No cabe duda de que el correr (¡no hay necesidad de usar el neologismo ‘running’!) es una metáfora de la vida, incluso de la vida cristiana, como intuyeron san Pablo, san Ambrosio y las Actas de los mártires, en las que se les denomina alguna vez “atletas”. También lo es el caminar, el peregrinar y toda actividad que conlleve cierta resistencia… como la vida misma.
Escuela de vida
Por ello, además de metáfora, correr es una escuela de vida: nos enseña a seguir adelante en los malos momentos, a convivir con las lesiones del cuerpo y del alma, a ver al que corre a tu lado, no como un rival, sino como un compañero, a ser humildes en los momentos de euforia y tenaces en los momentos de desánimo, a ser muy conscientes de aquello que cantaba José Alfredo Jiménez, que “no hay que llegar primero, pero hay que saber llegar”.
Porque, en el fondo, el correr, el seguir, el avanzar… conlleva la intuición o el deseo de que haya una meta y de que la carrera tenga un sentido, que aquello que se atribuye a Filípides (¡hemos vencido!) sea verdad.
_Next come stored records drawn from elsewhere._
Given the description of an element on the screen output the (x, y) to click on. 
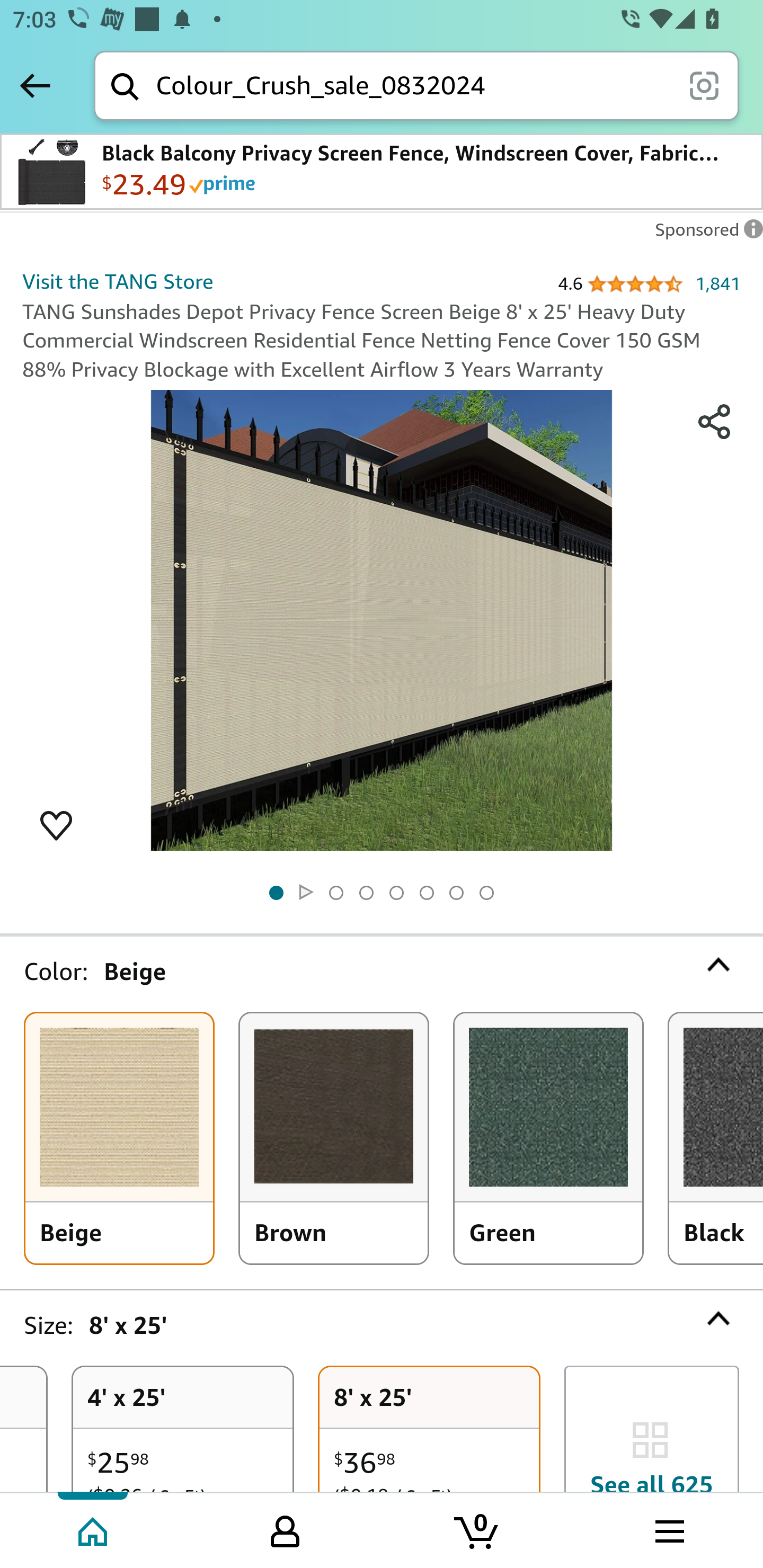
Back (35, 85)
Search Search Colour_Crush_sale_0832024 scan it (416, 85)
scan it (704, 85)
Leave feedback on Sponsored ad Sponsored  (703, 234)
Visit the TANG Store (118, 281)
Heart to save an item to your default list (56, 824)
Beige (118, 1137)
Brown (333, 1137)
Green (548, 1137)
Black (716, 1137)
Home Tab 1 of 4 (94, 1529)
Your Amazon.com Tab 2 of 4 (285, 1529)
Cart 0 item Tab 3 of 4 0 (477, 1529)
Browse menu Tab 4 of 4 (668, 1529)
Given the description of an element on the screen output the (x, y) to click on. 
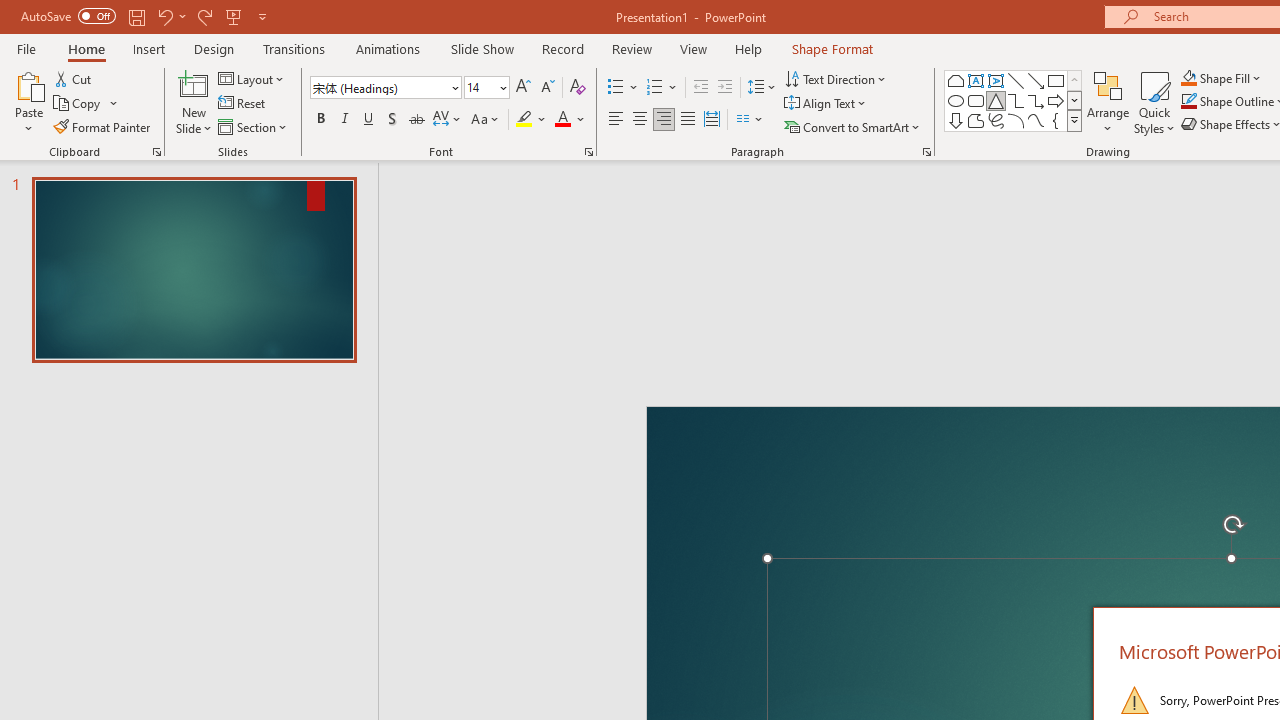
Shape Outline Blue, Accent 1 (1188, 101)
Warning Icon (1134, 699)
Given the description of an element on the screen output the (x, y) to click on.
Desde aquellas primeras carreras hasta hoy, el correr ha cambiado mucho: se ha masificado, se ha comercializado, se ha sofisticado y… ahora se llama running. No es (o no tiene por qué serlo) algo negativo, pero a veces parece que se ha perdido algo de la esencia de este deporte. Se nos ha olvidado que se trata de una actividad lúdica y se nos ha colado una cierta competitividad desenfocada, ignorando que el único rival en la carrera de fondo es uno mismo (las rutinas, las resistencias, los fantasmas, los desánimos…).